• WHAT THE EXERCISE ASKS:
When writing out the entries below, keep only the lines from the line with "At what coordinates should I click to accomplish: Pause" to the line with "At what coordinates should I click to accomplish: Click the word", both included, exactly as they are, and leave the pictures aside.

━━━ SOURCE RECORDS

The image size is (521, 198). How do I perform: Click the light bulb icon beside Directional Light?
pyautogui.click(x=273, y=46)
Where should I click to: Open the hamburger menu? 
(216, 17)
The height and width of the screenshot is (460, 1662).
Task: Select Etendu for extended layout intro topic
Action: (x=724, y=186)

━━━━━━
━━━ SOURCE RECORDS

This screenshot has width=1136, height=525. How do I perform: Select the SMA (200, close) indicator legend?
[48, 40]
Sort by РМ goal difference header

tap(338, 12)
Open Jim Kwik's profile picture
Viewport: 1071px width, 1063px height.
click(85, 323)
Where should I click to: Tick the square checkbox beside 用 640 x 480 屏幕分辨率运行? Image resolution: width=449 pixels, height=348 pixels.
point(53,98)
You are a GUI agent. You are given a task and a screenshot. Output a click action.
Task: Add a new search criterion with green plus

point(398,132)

━━━━━━
━━━ SOURCE RECORDS

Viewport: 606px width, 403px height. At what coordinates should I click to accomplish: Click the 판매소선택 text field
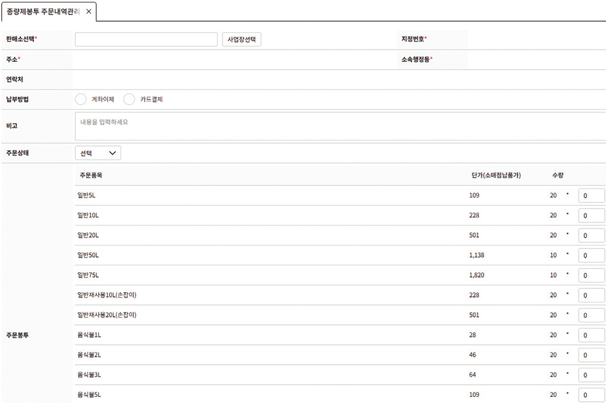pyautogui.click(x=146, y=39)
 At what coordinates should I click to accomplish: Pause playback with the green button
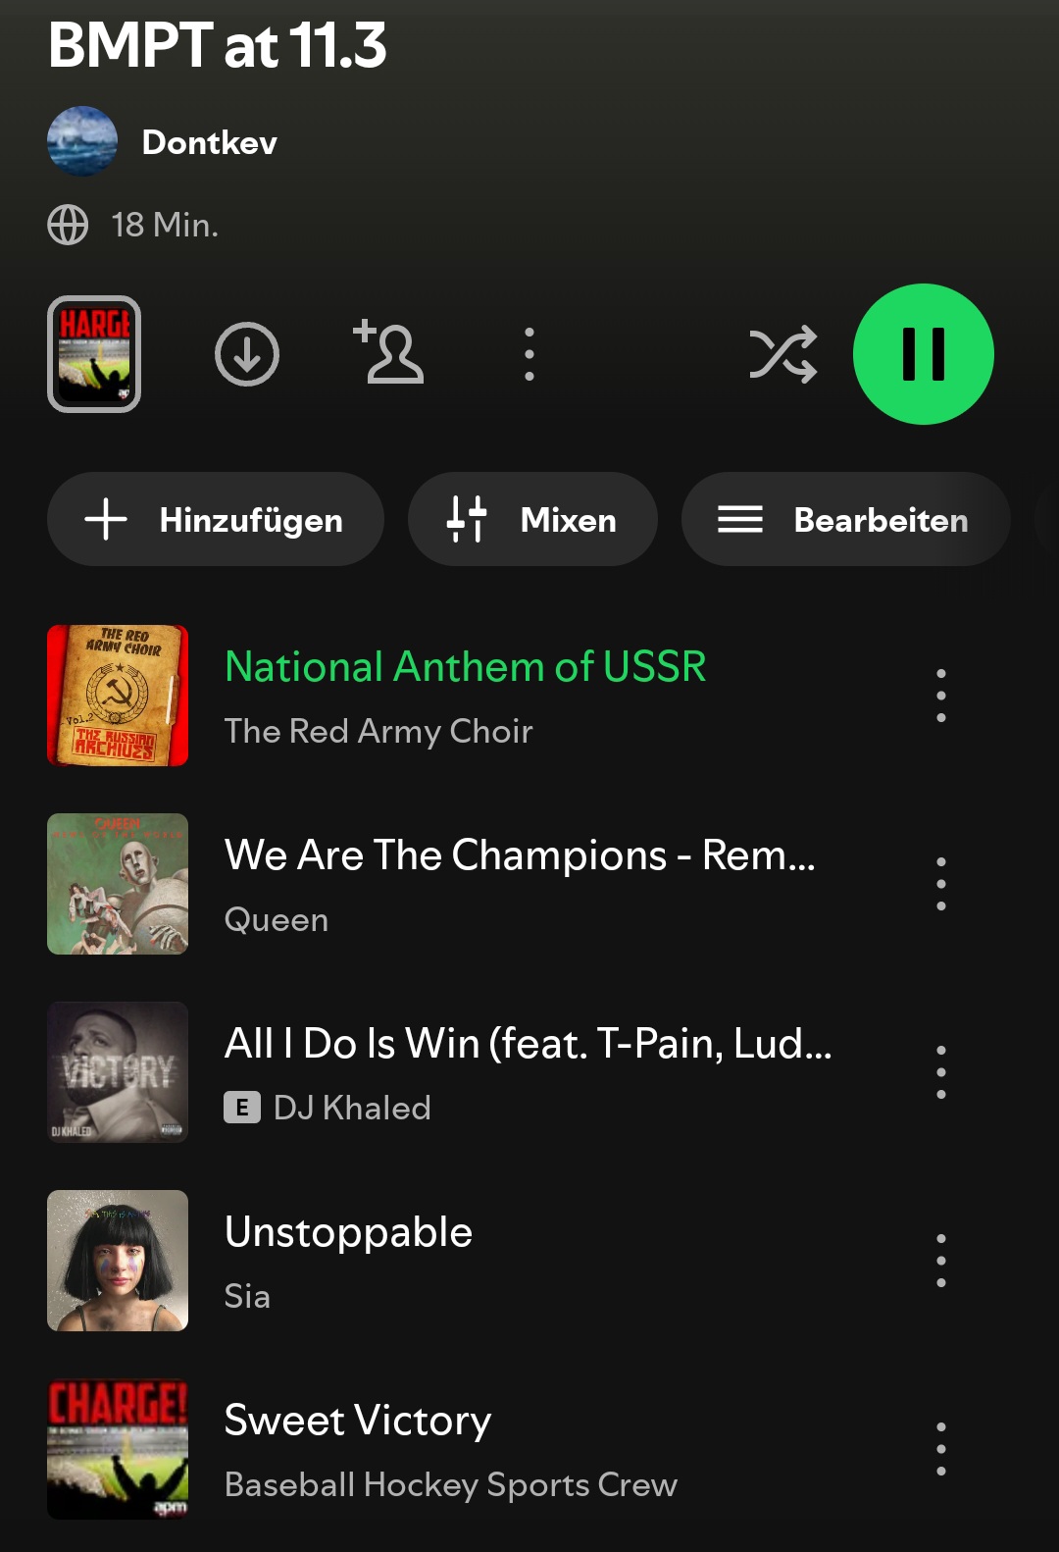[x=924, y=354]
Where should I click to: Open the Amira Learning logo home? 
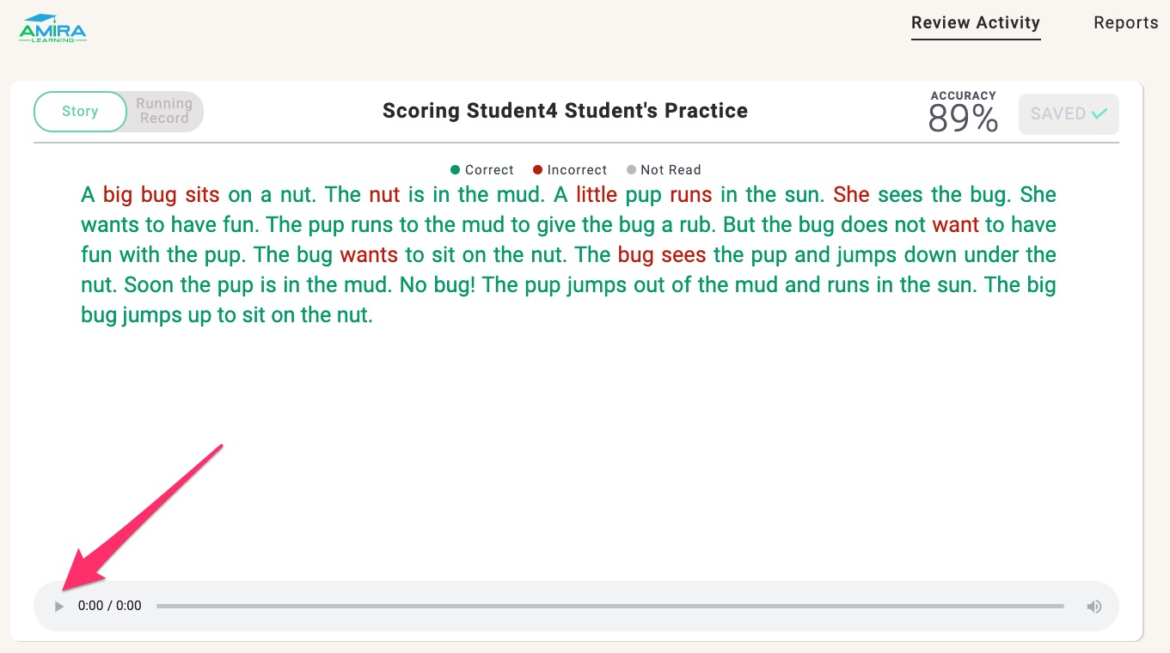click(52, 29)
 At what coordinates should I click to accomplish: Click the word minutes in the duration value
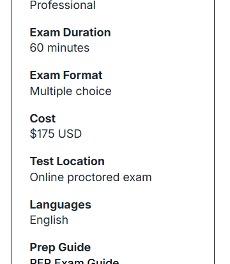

━━━━━━

• EXERCISE OUTPUT:
 At what coordinates should I click to accomplish: Pause playback with the green button
[x=924, y=354]
Where should I click to: Open the Amira Learning logo home? 
click(52, 29)
 At what coordinates should I click to accomplish: Click the word minutes in the duration value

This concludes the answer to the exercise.